OBJECTIVE — Convert the data from the line containing "Click the 25.0% y-axis tick label" through the end into a two-column CSV with headers text and answer, one row for each text and the answer that follows it, with every field quoted and line breaks changed to spaces. Omit the pictures.

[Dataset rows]
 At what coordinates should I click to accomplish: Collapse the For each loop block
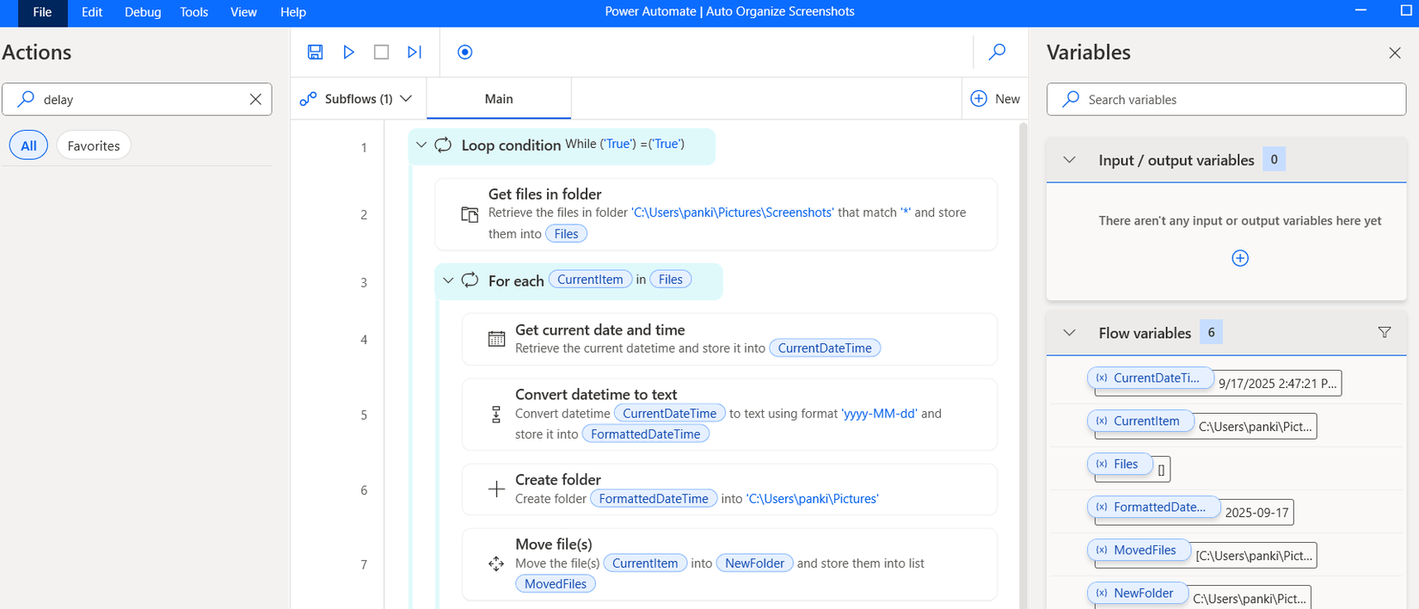[448, 280]
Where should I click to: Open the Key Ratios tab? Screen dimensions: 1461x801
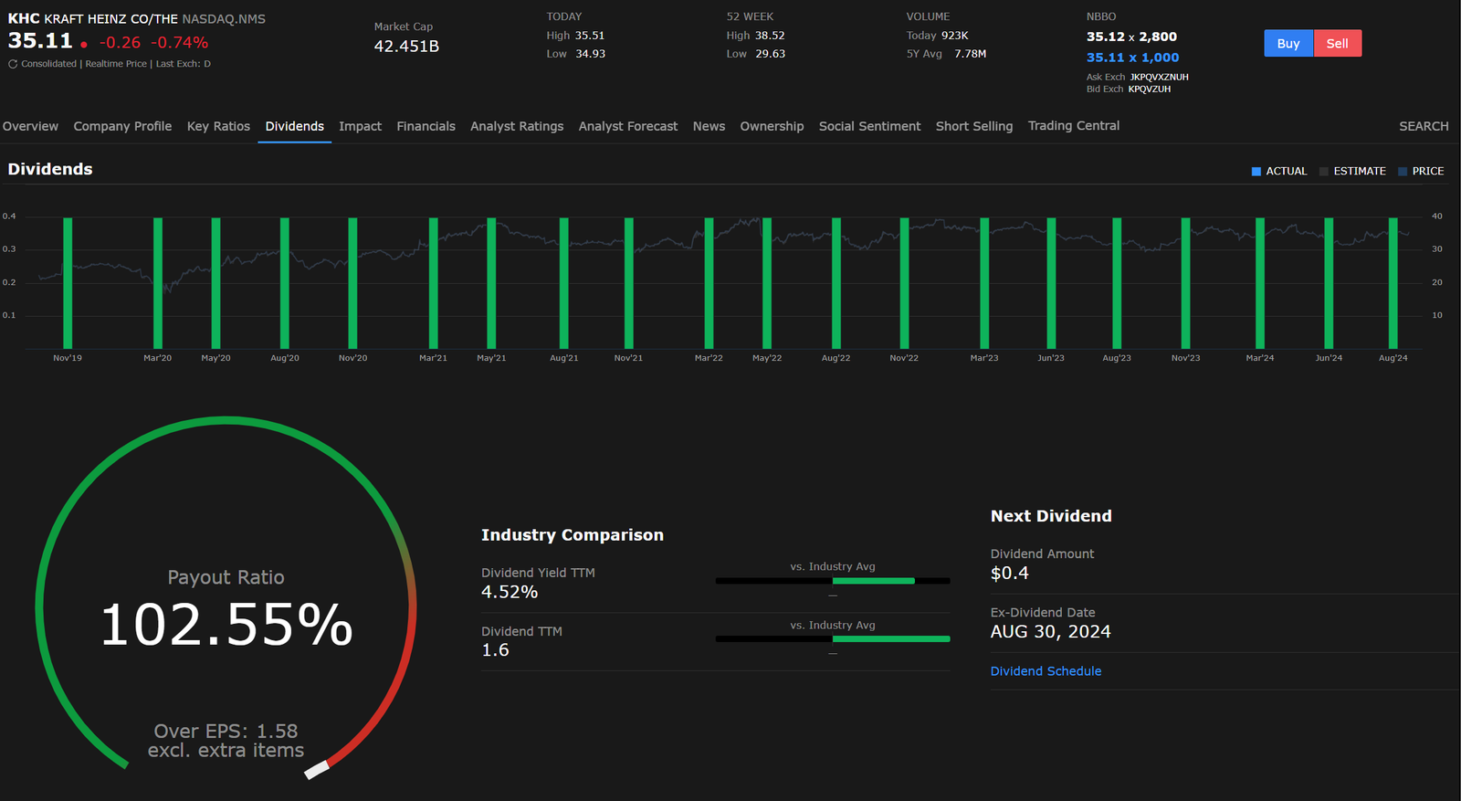218,126
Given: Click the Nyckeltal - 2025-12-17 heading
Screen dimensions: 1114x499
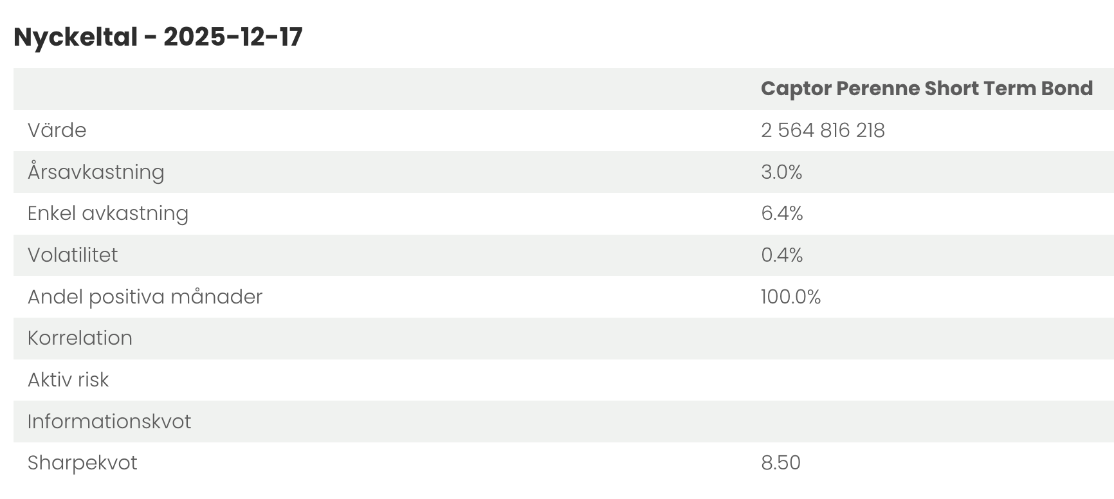Looking at the screenshot, I should tap(158, 37).

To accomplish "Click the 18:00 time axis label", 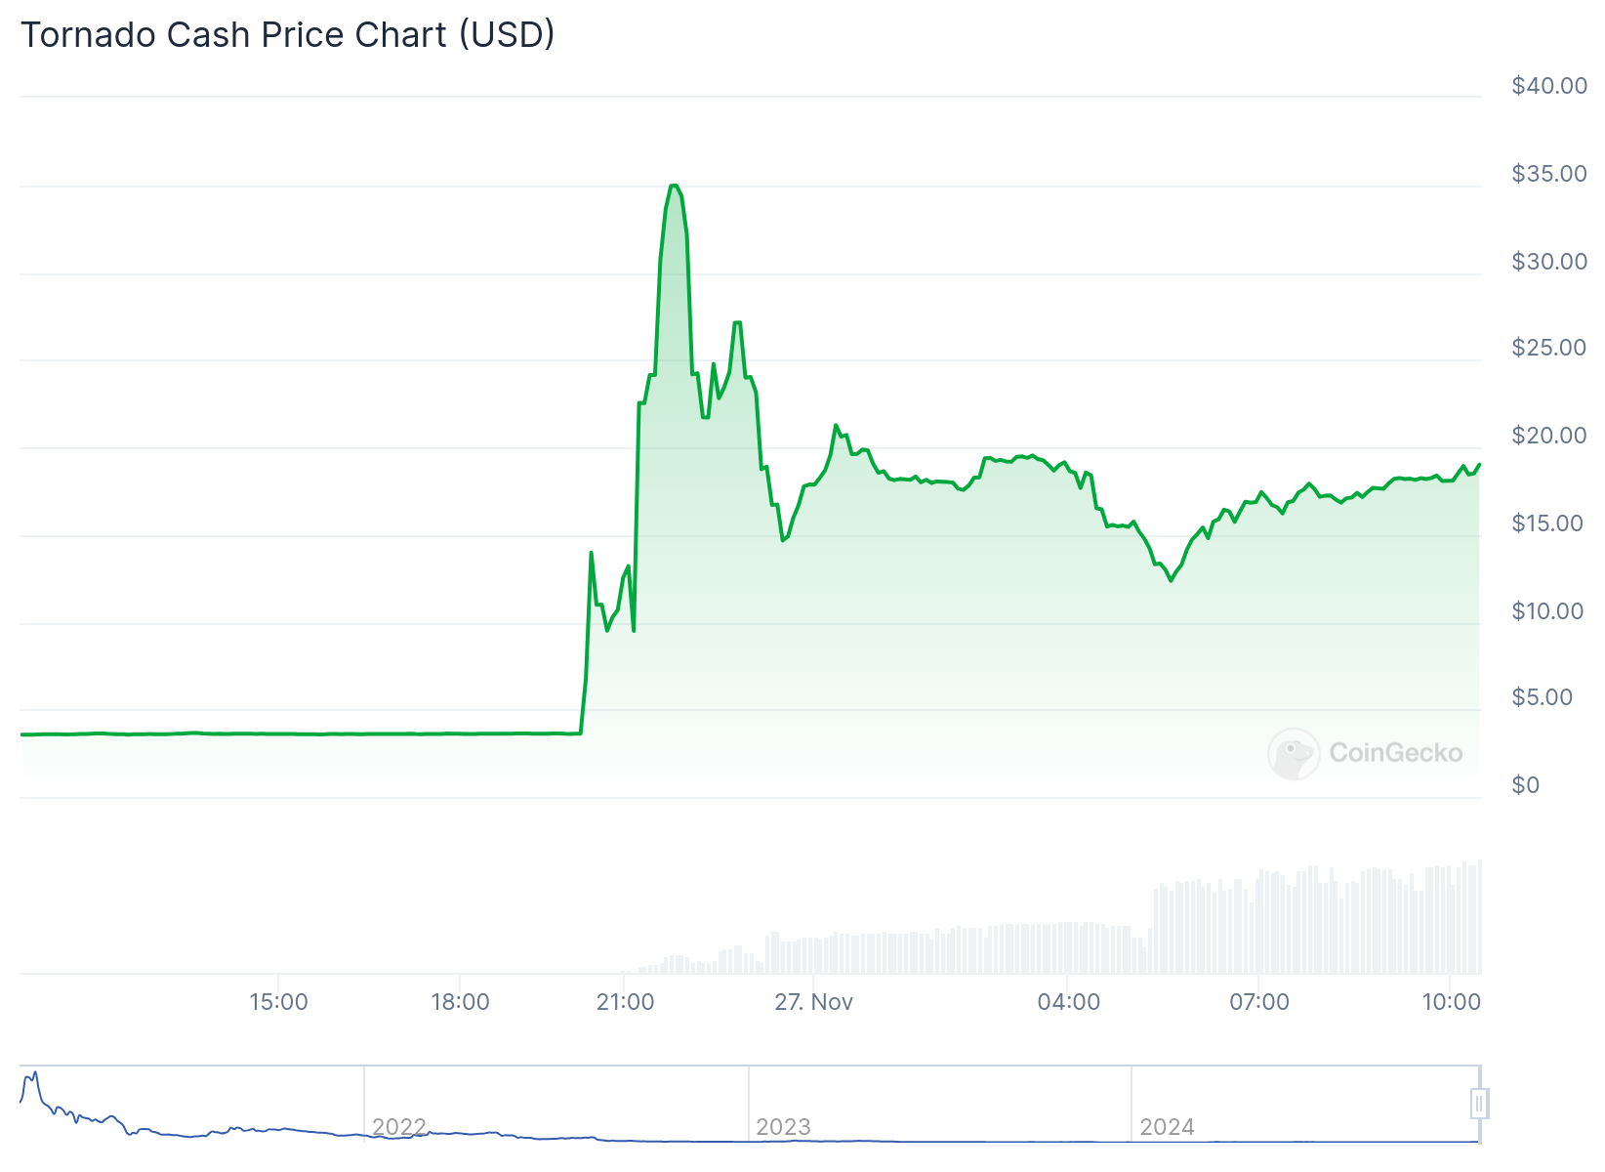I will tap(460, 1002).
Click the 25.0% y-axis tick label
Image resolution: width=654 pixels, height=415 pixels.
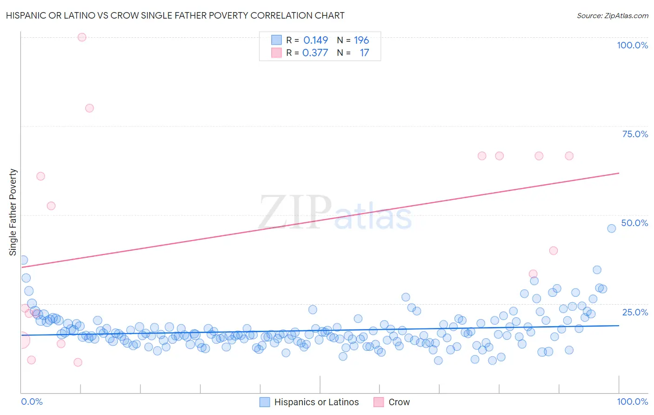pos(635,312)
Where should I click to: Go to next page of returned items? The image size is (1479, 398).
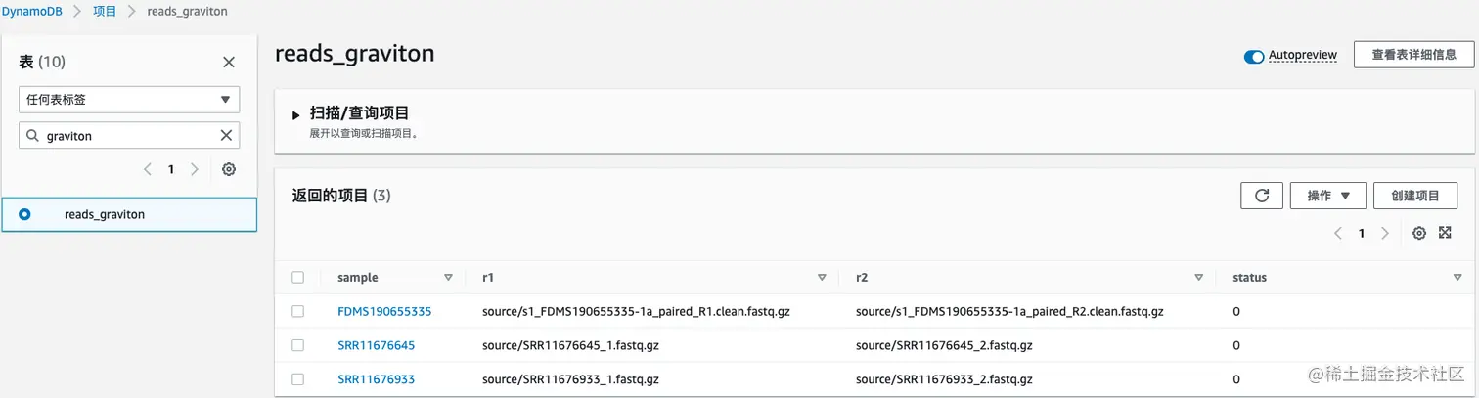pos(1384,233)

WRITTEN RESPONSE —
text,answer
"Click the 25.0% y-axis tick label Image resolution: width=654 pixels, height=415 pixels.","pos(635,312)"
"Where should I click to: Go to next page of returned items? The image size is (1479, 398).","pos(1384,233)"